▸ RECORDS:

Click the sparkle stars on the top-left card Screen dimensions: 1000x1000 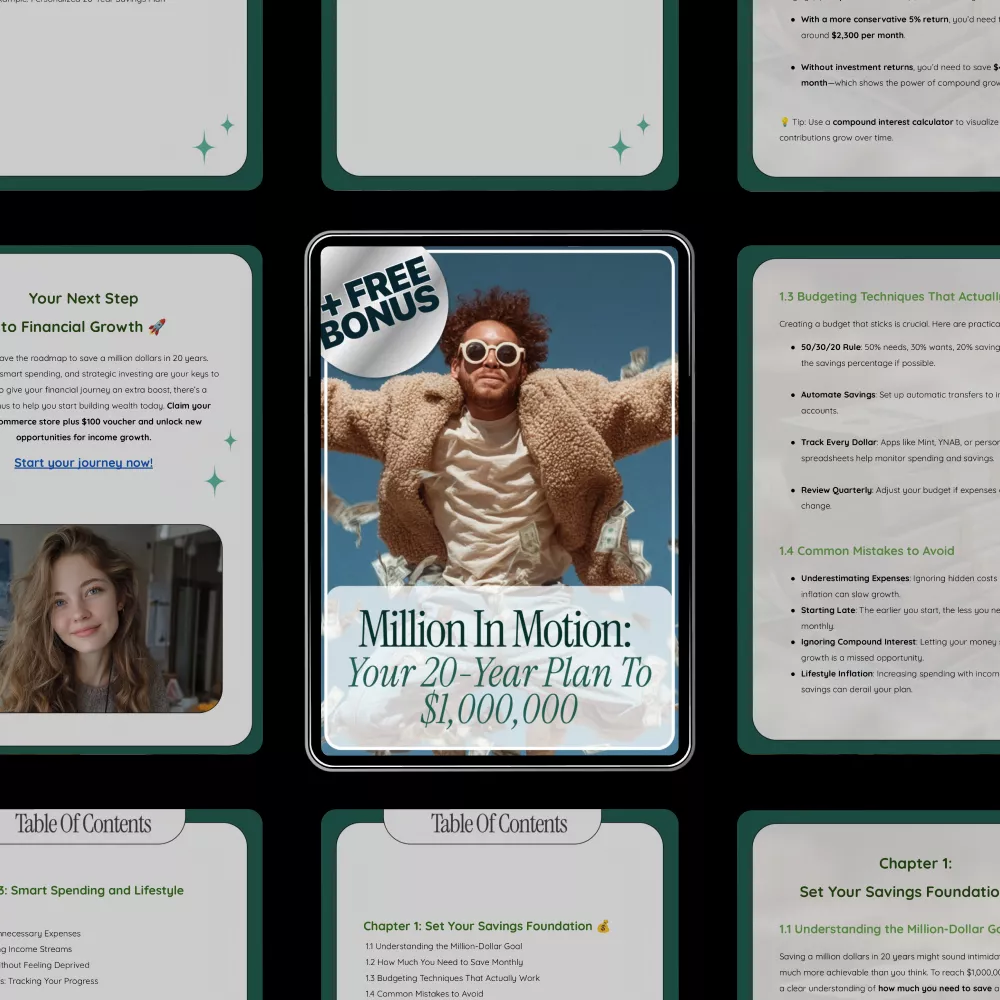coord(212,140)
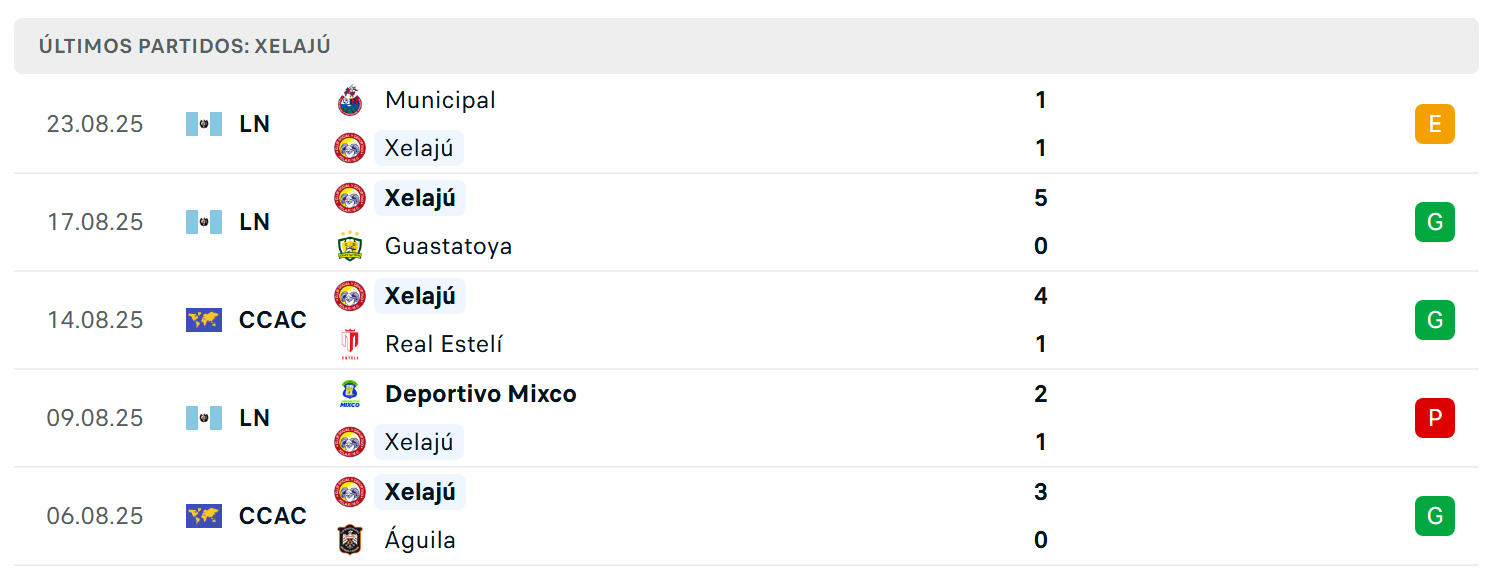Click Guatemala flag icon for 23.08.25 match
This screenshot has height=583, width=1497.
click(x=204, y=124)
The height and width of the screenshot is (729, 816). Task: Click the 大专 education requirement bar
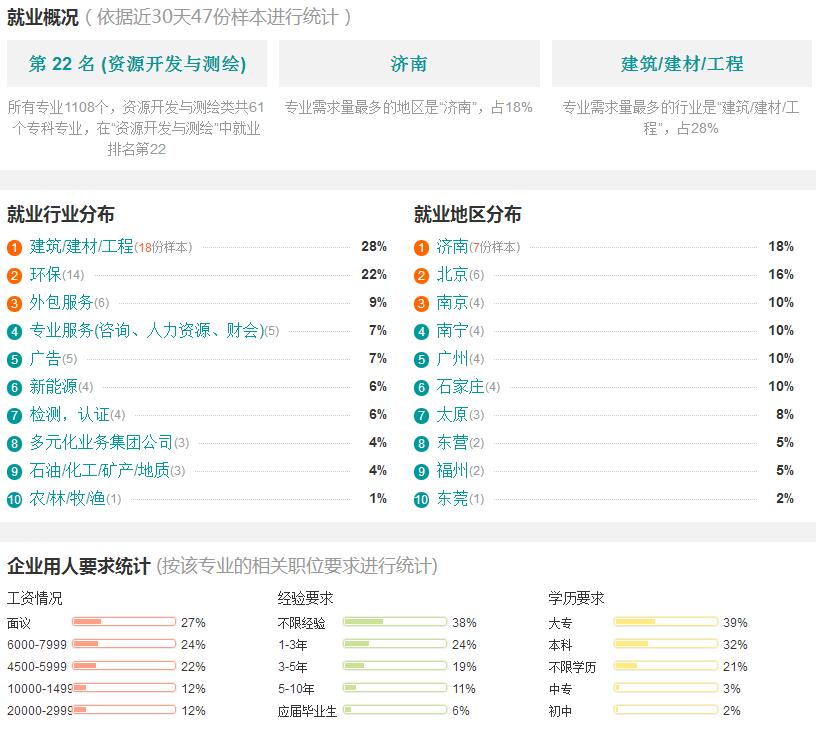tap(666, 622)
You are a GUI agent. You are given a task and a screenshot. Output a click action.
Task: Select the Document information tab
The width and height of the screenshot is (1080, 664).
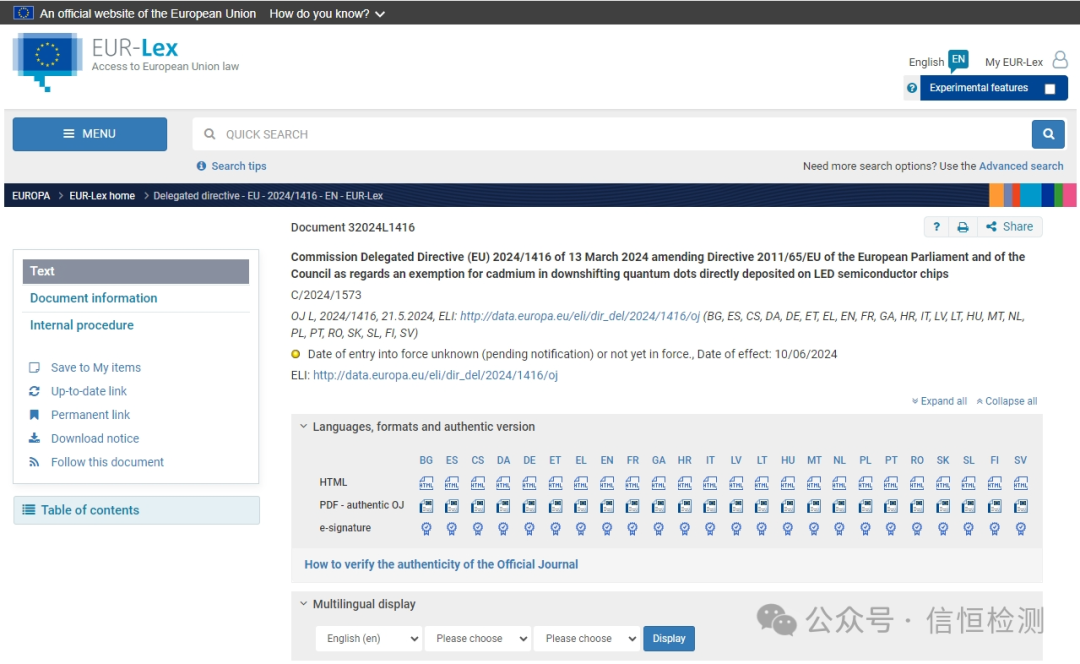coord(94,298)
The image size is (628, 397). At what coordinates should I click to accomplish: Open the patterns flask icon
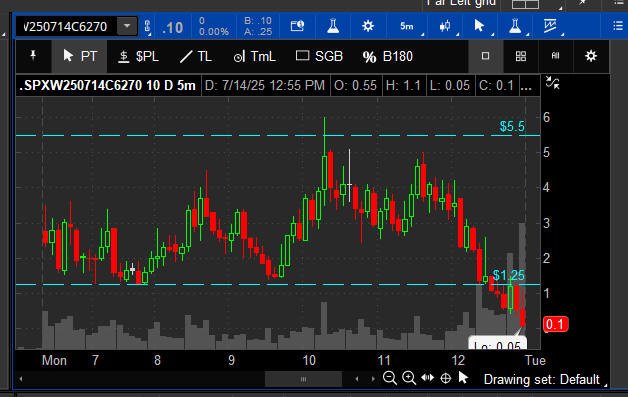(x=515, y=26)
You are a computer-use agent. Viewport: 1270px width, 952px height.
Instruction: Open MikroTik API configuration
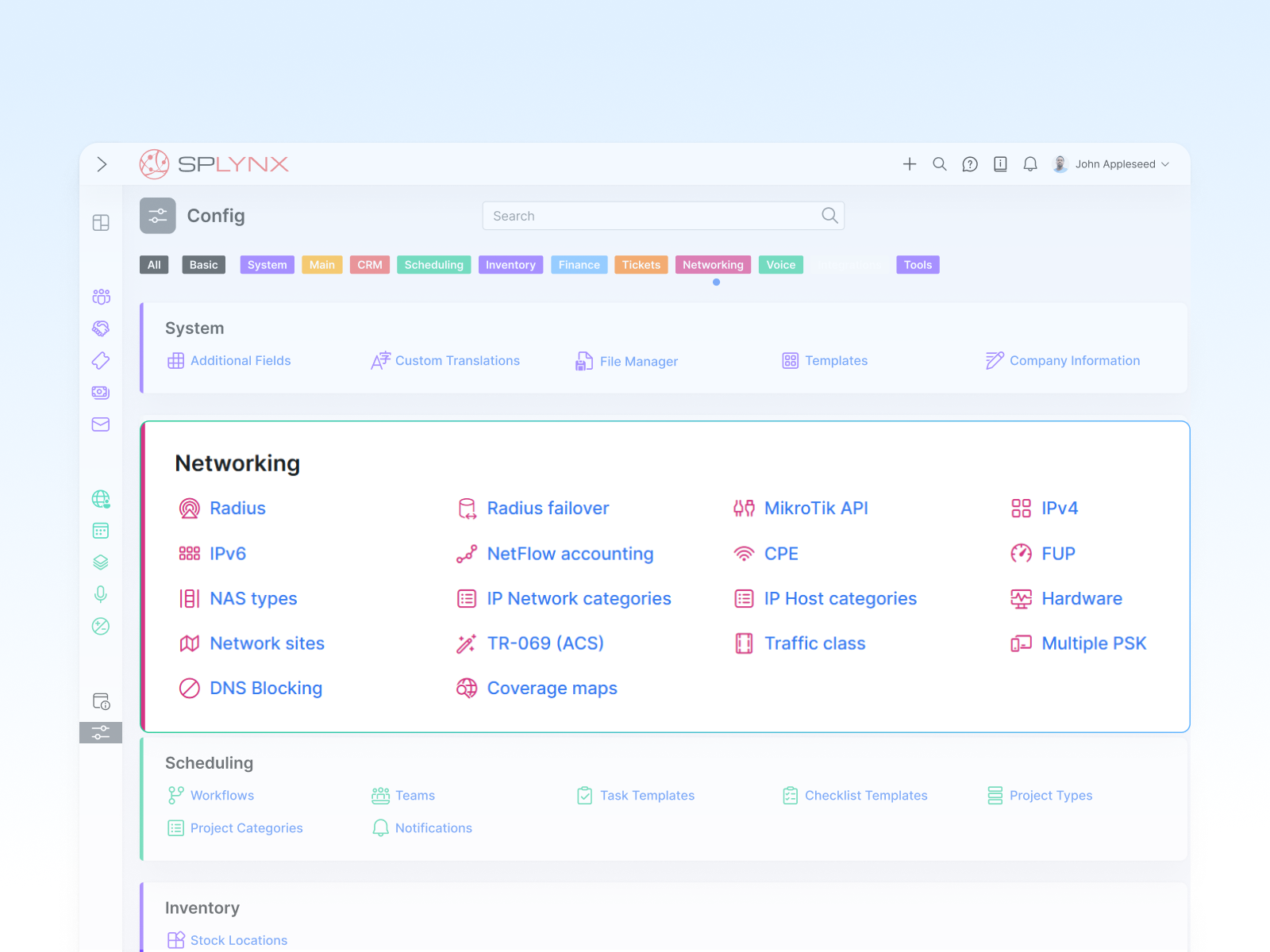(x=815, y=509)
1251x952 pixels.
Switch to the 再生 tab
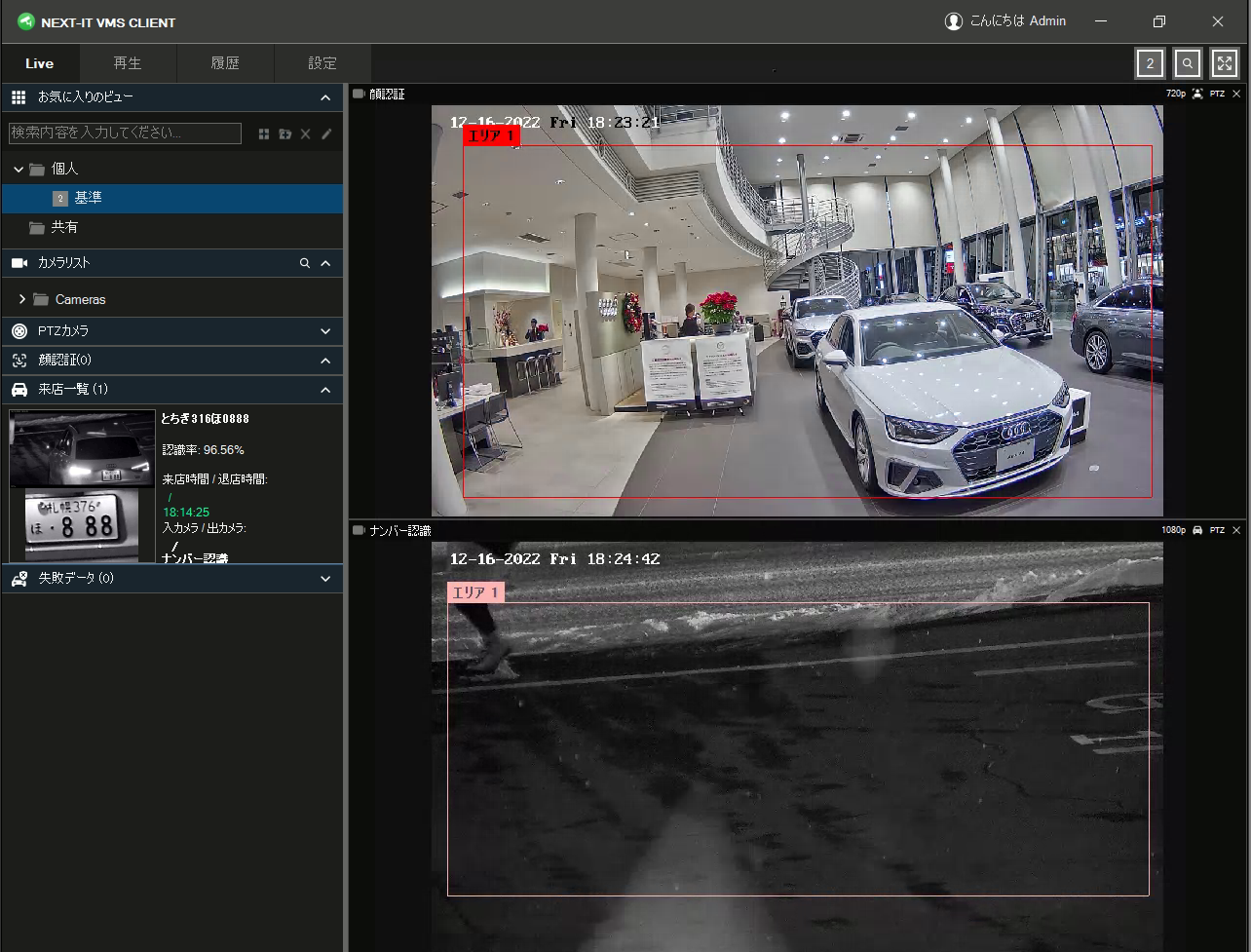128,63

▸ DIRECTIONS:
Reproduce the stretch from the line containing "You are a GUI" through the end of the entries, leaving the pictures out of your answer.

▸ PROBLEM SOLUTION:
You are a GUI agent. You are given a task and a screenshot. Output a click action.
Task: Select the Document information tab
The width and height of the screenshot is (1080, 664).
coord(94,298)
The image size is (628, 397). At what coordinates should I click to accomplish: Open the patterns flask icon
(x=515, y=26)
You are a computer-use agent. Viewport: 1270px width, 952px height.
Instruction: Open MikroTik API configuration
(x=815, y=509)
1251x952 pixels.
Switch to the 再生 tab
128,63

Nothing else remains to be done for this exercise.